QUERIDA MAESTRA…
Erica Faerman
Lic. en Psicopedagogía
Si en vez de corregir mi cuaderno miraras lo que sí pude aprender hoy, sentiría que estás acompañando mi camino.
Si tu birome roja resaltara mis pequeños y grandes progresos, se reflejarían tus logros y los míos.
Si transformaras mi tachón, el error de ortografía y los renglones en blanco en maravillosas huellas de mi camino de aprendizaje, me enseñarías lo importante que es equivocarse y seguir intentando.
Si me dieras mayor libertad para elegir donde subrayar, como dibujar, que y como escribir… mi cuaderno te hablaría y contaría más sobre mí. Te sorprenderías porque sería diferente a todos!
Si la tarea no fuera una exigencia para evitar la mala nota, podría ser un hermoso momento para compartir con mamá, papá o para aprender solito.
Si cuando “estoy” disperso, desganado, enojado, triste o me muevo mucho intentaras propiciar preguntas para pensar qué me estará pasando, quizás evitarías rótulos o diagnósticos que me lastiman y me alejan tanto de vos.
Si pudieras pensar mis dificultades como maravillosos desafíos que te enriquecen, me harías sentir tu mano sobre la mía ayudándome a seguir adelante.
Si cuando les escribís o hablas con mamá y papá les contaras también lo que sí pude, logré, intenté, me esforcé… ellos seguirían confiando y esperando de mí.
Si de mis escrituras pudieran surgir diversas lecturas sin imponerme una, me reconocería creando algo diferente.
Si descubrieras y potenciaras lo mejor de mi, tu mirada y tus palabras marcarían mi destino… y el tuyo.
Si resaltaras y valoraras mis diferencias, me enseñarías a respetar la singularidad de las personas. Me permitirías ser especial para vos!.
Si me evaluaras mirando el proceso que fui haciendo en el transcurso del año, podrías pensar nuevas maneras de enseñarme.

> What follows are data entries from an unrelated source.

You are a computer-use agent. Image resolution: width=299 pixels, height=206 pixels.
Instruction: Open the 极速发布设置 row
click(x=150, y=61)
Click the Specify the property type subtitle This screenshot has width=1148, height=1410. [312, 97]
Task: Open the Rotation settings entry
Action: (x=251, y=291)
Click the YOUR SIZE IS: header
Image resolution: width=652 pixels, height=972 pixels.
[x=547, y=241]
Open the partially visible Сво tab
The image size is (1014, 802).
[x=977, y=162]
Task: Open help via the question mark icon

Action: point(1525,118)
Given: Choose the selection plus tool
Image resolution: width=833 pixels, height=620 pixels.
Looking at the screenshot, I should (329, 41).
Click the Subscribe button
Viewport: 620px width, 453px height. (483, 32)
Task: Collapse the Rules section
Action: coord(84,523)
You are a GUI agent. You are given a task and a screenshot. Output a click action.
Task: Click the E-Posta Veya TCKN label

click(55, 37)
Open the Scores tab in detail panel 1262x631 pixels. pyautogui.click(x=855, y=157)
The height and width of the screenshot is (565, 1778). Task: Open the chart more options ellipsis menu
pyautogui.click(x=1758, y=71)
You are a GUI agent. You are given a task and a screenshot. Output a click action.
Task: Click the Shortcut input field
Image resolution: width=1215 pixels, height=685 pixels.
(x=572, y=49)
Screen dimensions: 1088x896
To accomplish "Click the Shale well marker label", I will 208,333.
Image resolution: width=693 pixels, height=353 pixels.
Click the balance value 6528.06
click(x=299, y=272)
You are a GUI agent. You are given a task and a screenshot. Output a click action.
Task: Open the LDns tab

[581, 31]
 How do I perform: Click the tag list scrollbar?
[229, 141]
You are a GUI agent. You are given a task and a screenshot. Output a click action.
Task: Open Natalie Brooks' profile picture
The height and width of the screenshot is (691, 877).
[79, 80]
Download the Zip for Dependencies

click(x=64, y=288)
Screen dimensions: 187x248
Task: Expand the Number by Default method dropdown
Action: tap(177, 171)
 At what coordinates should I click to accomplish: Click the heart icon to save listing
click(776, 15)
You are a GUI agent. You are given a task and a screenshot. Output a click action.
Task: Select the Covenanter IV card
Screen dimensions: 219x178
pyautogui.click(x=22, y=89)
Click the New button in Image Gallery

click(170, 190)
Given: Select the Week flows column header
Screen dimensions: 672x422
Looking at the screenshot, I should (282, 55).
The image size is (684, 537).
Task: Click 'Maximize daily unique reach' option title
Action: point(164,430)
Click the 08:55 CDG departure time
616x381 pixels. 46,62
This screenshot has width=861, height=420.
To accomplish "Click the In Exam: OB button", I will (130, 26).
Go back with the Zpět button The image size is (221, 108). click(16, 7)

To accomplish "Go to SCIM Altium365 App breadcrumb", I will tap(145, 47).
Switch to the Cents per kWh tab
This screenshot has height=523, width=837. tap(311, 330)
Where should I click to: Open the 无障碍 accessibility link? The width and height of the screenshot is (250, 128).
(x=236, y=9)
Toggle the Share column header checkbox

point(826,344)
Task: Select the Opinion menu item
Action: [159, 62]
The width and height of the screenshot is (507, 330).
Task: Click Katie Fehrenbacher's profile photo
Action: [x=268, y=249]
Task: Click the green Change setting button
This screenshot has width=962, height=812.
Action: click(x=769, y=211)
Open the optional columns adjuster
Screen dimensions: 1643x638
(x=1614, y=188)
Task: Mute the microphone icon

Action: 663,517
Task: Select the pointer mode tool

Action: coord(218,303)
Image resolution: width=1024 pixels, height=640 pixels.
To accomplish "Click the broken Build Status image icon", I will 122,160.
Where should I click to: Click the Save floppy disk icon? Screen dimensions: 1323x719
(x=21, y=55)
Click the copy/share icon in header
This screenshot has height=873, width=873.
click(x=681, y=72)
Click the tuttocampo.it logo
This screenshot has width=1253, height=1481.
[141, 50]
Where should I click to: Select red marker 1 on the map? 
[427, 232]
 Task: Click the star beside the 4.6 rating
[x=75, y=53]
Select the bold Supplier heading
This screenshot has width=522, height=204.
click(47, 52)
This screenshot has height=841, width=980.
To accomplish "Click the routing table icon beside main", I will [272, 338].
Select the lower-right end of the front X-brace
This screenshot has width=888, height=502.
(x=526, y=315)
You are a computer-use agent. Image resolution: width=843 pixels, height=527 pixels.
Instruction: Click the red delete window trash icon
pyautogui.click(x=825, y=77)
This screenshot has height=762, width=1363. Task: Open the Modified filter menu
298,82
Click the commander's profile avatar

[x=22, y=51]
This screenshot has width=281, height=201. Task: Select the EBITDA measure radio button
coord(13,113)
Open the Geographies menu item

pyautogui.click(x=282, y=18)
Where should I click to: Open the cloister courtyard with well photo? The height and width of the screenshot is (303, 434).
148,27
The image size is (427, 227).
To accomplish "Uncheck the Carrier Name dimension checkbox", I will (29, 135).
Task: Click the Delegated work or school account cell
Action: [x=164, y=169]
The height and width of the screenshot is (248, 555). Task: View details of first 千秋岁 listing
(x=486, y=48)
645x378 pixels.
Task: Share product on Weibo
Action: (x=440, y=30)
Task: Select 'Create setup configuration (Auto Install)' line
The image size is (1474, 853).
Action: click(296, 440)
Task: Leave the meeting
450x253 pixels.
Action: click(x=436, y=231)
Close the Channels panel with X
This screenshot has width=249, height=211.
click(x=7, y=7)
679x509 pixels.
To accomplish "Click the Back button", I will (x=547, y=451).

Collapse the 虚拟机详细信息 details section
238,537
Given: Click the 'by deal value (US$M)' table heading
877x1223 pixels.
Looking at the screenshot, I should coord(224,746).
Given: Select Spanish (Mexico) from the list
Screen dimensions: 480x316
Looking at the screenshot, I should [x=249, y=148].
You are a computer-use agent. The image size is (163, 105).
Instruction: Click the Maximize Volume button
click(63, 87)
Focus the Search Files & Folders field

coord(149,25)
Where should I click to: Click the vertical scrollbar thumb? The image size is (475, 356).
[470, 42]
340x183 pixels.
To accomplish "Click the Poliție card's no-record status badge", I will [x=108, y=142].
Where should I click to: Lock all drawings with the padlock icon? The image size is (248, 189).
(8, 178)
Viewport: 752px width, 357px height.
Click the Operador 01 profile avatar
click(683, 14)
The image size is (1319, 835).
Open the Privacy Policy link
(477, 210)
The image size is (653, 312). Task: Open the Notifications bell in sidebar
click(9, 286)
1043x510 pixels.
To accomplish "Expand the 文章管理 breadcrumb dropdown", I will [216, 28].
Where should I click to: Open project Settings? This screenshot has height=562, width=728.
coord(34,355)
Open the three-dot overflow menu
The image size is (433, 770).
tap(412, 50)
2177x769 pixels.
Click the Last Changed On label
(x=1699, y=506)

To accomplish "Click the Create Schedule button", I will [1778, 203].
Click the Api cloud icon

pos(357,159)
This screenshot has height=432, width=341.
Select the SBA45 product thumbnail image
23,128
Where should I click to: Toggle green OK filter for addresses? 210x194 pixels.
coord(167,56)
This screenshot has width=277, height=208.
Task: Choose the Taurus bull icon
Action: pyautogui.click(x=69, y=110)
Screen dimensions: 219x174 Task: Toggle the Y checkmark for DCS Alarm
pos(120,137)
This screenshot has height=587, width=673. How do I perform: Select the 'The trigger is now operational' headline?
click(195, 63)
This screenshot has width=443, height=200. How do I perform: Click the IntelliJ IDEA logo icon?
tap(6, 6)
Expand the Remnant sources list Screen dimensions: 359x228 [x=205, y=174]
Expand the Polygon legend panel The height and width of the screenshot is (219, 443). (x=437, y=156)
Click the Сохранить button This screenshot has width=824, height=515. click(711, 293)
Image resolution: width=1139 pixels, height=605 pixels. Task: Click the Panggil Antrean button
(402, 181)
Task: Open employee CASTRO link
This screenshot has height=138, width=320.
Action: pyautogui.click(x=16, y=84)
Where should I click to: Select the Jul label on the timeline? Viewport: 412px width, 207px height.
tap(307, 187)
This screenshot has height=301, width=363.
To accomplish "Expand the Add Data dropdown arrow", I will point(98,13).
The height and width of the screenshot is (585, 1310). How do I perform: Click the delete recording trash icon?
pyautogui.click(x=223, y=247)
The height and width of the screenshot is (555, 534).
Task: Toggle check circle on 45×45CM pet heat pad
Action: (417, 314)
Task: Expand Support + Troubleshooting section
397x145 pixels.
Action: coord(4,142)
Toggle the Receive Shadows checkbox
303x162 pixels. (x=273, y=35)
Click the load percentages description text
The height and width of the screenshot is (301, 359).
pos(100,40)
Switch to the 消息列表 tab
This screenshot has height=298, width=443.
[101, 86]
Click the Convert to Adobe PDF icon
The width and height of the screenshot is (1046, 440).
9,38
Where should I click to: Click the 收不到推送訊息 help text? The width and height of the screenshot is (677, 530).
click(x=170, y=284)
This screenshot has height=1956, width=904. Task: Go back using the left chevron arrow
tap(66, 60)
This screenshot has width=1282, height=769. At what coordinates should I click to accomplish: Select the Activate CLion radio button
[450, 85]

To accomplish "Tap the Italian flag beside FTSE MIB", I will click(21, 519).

Tuve muchas ganas de escribirte hoy para decirte y mostrarte lo importante que sos para mi. Porque tus palabras me ayudan a descubrir mis propias palabras. Y porque tu mirada y tu voz iluminan mi deseo de continuar aprendiendo.
Porque soy solo un niño y en ocasiones siento que se olvidan de eso.
Porque soy un niño es que deseo jugar libremente, hablar, moverme, reír, distraerme, soñar y aprender con alegría… y aunque te cueste creerlo cada vez tengo menos tiempo para poder hacerlo.